Спору нет, книги Музиля не отличаются простотой и доступностью. Однако сложность не помешала автору "Волшебной горы" оставаться писателем широкоизвестным и высокооплачиваемым. Но между Томасом Манне " и Музилем имеется существенное различие: Музиль, как и многие другие австрийцы, был в известном смысле литератором "непрофессиональным".
В обществе, к которому принадлежали оба художника, законы моды распространяются и на производство культурных ценностей. Писатель в этих условиях вынужден регулярно (хотя бы каждые три-четыре года) "обновляться", выпуская в свет книгу. Не только из соображений финансовых, но и рекламных: чтобы о нем не забыли. Музиль же публиковался мало, потому что писал медленно и трудно, по мере накопления опыта и совершенствования мастерства все медленнее и все труднее: его требовательность к себе возрастала и непомернее становились задачи, которые он себе ставил. Росли и сомнения в правильности избранного пути.
Вслед за первым томом "Человека без свойств" издатель Эрнст Ровольт (по вполне понятным коммерческим и даже дружеским соображениям) хотел как можно скорее опубликовать второй. Однако Музиль никак не укладывался в обусловленные договором сроки. Ровольт просил, потом угрожал, прерывал авансовые платежи и, видя бедственное положение автора, снова их возобновлял. Ничто не помогало. Музиль хотел (ведь ему до зарезу нужны были деньги) работать быстрее, старался подчиниться требованиям рынка - и не мог. Единственное, чего издатель добился, - это согласия Музиля, чуть ли не силой у него вырванного, на выход первых тридцати восьми глав второго тома. А когда следующая порция глав не смогла в 1938 году выйти в Вене из-за аншлюса {Насильственное присоединение Австрии к гитлеровской Германии в 1938 г.}, писатель, снова оставшийся без средств к существованию, облегченно вздохнул: он не считал эти главы вполне завершенными, да и вообще полагал, что роман лучше бы издать целиком, позднее, когда он будет дописан.

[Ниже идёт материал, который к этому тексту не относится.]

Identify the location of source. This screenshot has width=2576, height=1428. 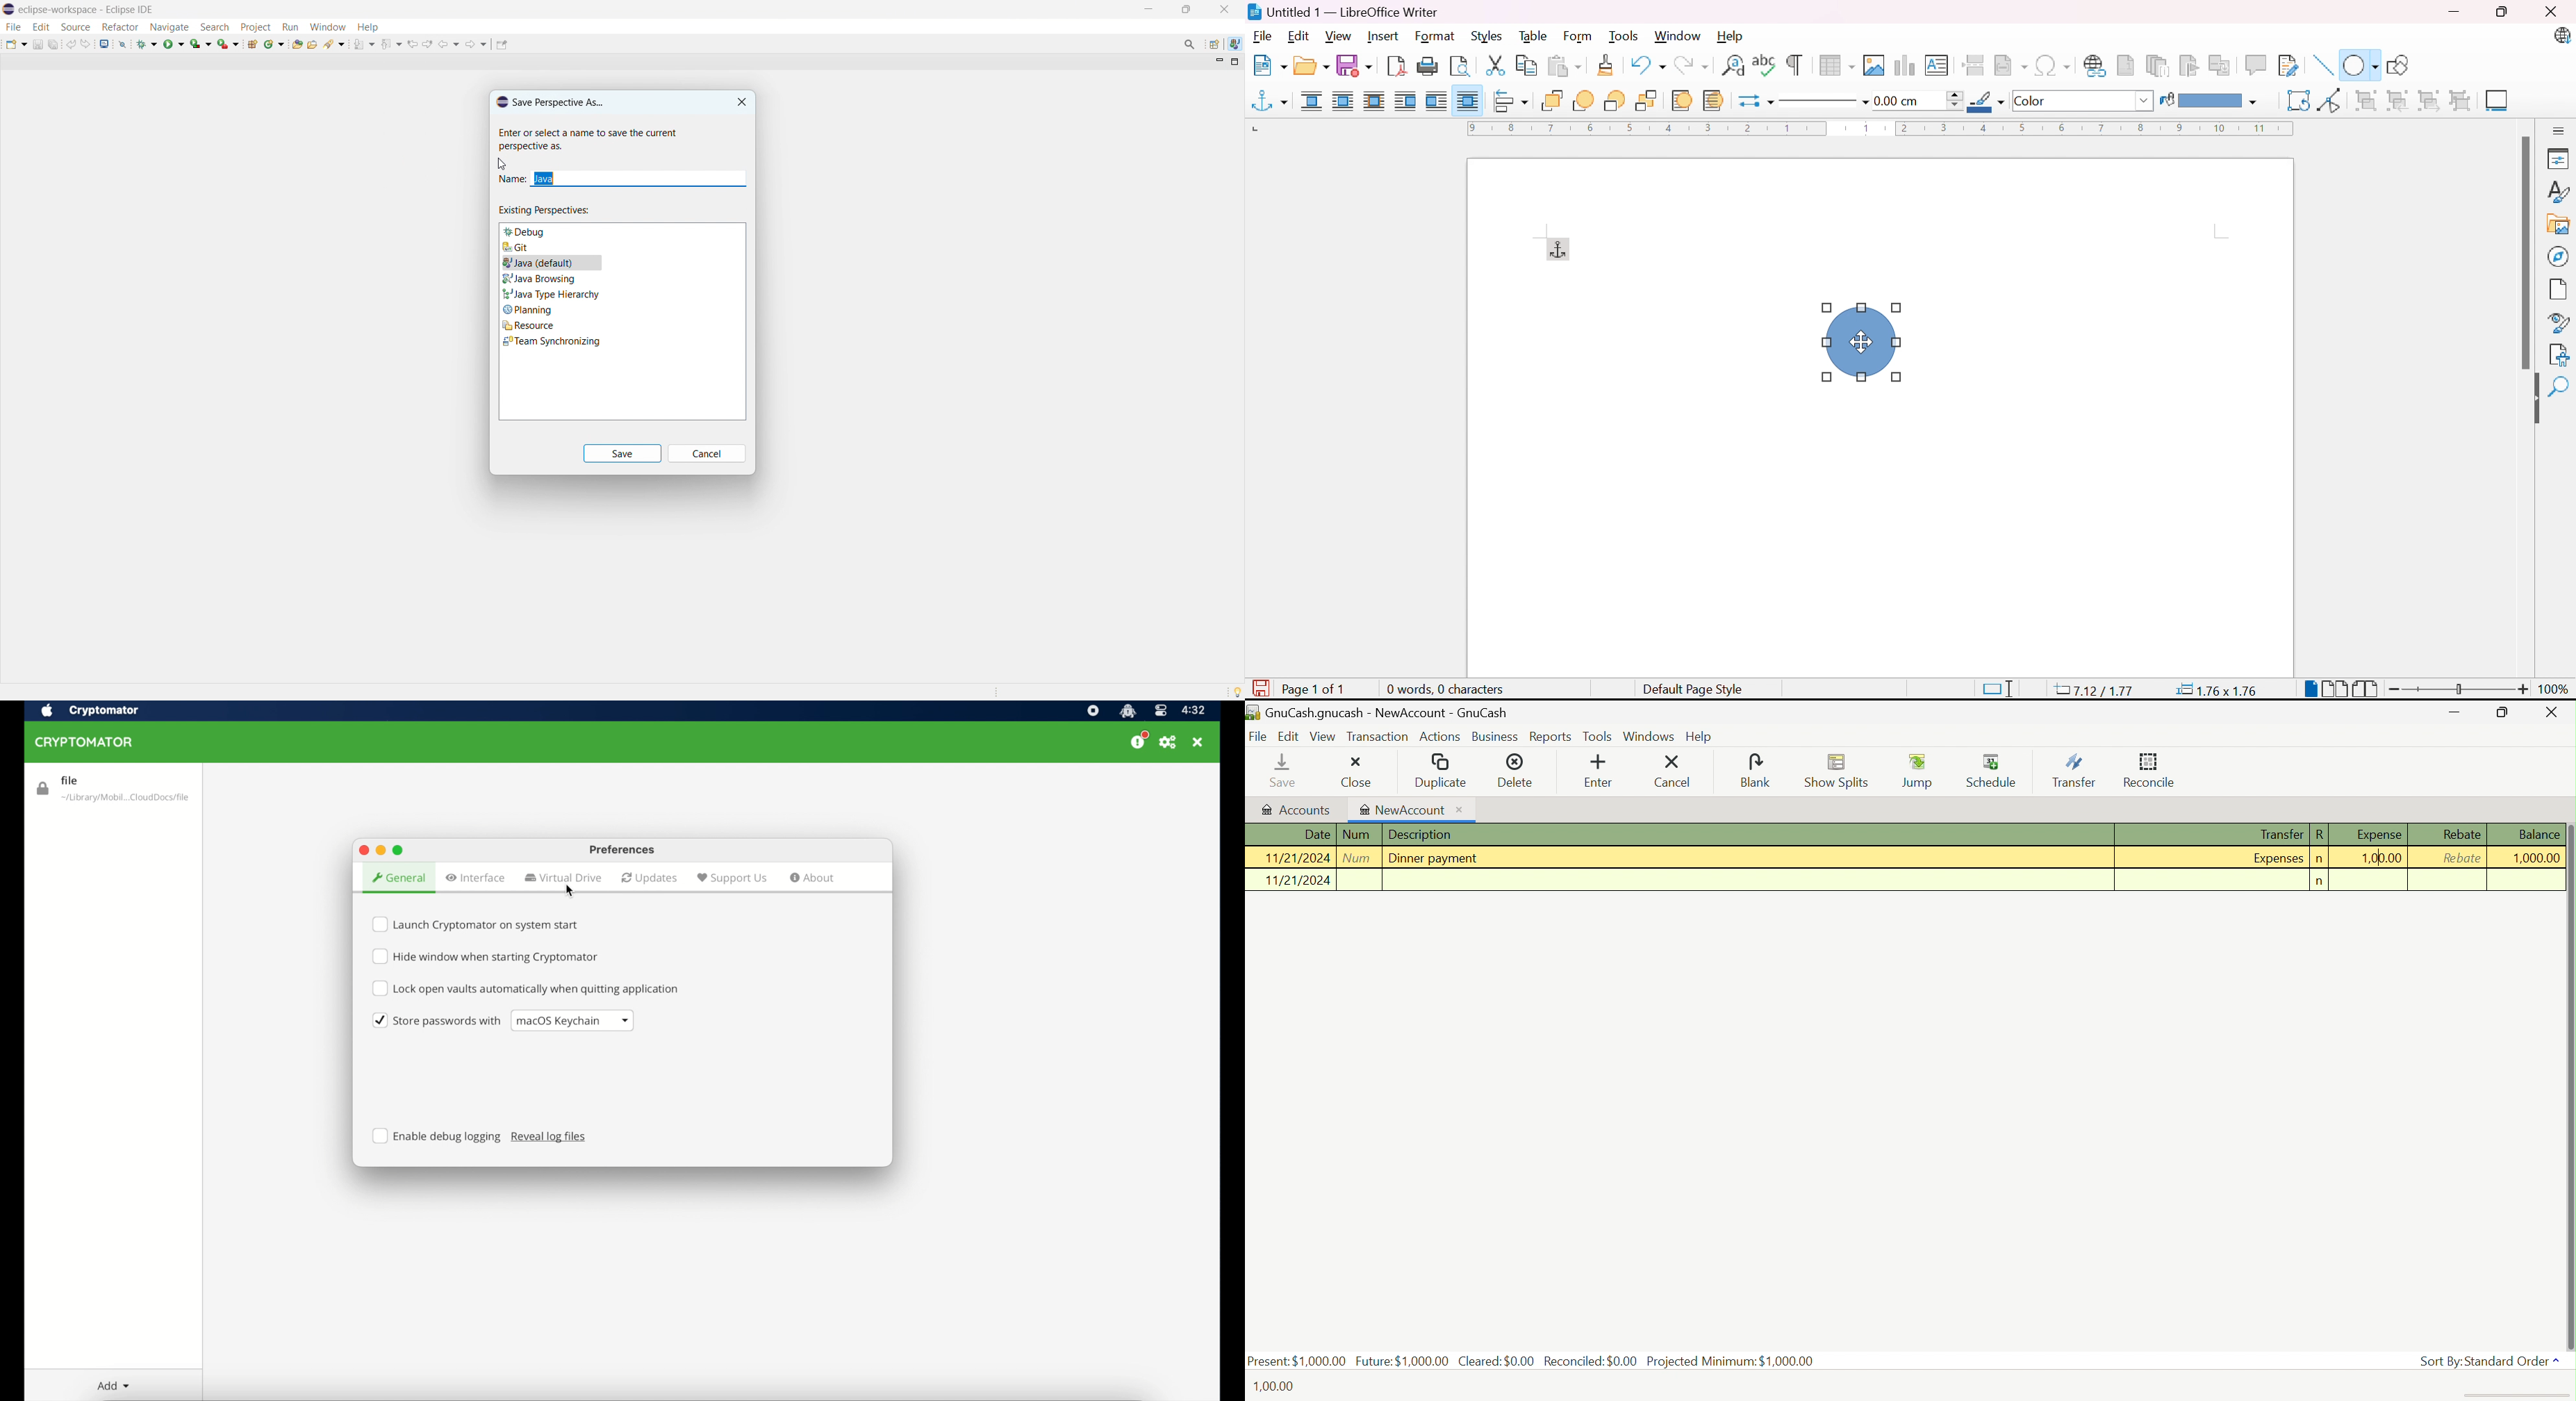
(75, 27).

В 1936 году Музиль неожиданно получил предложение составить небольшую книгу из своих ранних вещей малого жанра, разбросанных по старым журналам, а частью и вовсе не публиковавшихся. Он назвал ее "Прижизненное наследие". Это был намек на его положение в литературе, на отношение к нему прессы и публики, уважительное и одновременно лишенное живого интереса. В кратком предисловии к книге Музиль писал: "Эпоха, которая породила обувь на заказ, создаваемую из готовых деталей, и конфекционный костюм с индивидуальной подгонкой, кажется, намерена создать и поэта, сложенного из готовых внешних и внутренних частей. И поэт, создавший себя по собственной мерке, уже почти повсеместно живет в глубоком отрыве от жизни, и его искусство имеет то общее с покойником, что оба они не нуждаются ни в крыше над головой, ни в еде, ни в питье".
По странному, хотя отнюдь не мистическому стечению обстоятельств "Прижизненное наследие" - последняя книга, которую готовил к печати сам Музиль. Затем наступила шестнадцатилетняя пауза, во время которой писатель успел незаметно скончаться в швейцарской эмиграции. Во "Франкфуртер цайтунг" некролог состоял из двадцати одного слова, швейцарские газеты были немногим щедрее. Впрочем, еще в 1940 году, когда ни одна газета не откликнулась на его шестидесятилетие, Музиль сказал: "Все выглядит так, будто меня уже нет..."
Западногерманский литературовед Г. Арнтцен в статье "Роберт Музиль и параллельные акции" назвал еще одну - на этот раз идеологическую - причину прижизненного забвения, которое окружало писателя. Говорят, такова судьба каждого писателя, опередившего свое время; Арнтцен с этим не согласен: "Это не была судьба, это были "параллельные акции", так называемые обстоятельства. По их воле Музиль остался, в тени. И таковой была их воля не потому, что Музиль опередил свое время, а потому, что он преследовал свое время по пятам. За это оно его и игнорировало". Ведь Музиль, полагает критик, в романе "Человек без свойств" создал, "наверное, самую значительную эпическую сатиру в немецкой литературе нашего столетия".
В заметке "Памятники" (она вошла в эссеистскую часть "Прижизненного наследия") есть такие слова: "Почему памятники ставят именно великим людям? Это кажется особенно изощренным коварством. Поскольку в жизни им уже не могут причинить больше вреда, их словно бросают, с мемориальным камнем на шее, в море забвения". Это Музиль сказал и о себе, о том, какой видел посмертную свою судьбу. Он предсказал ее довольно точно.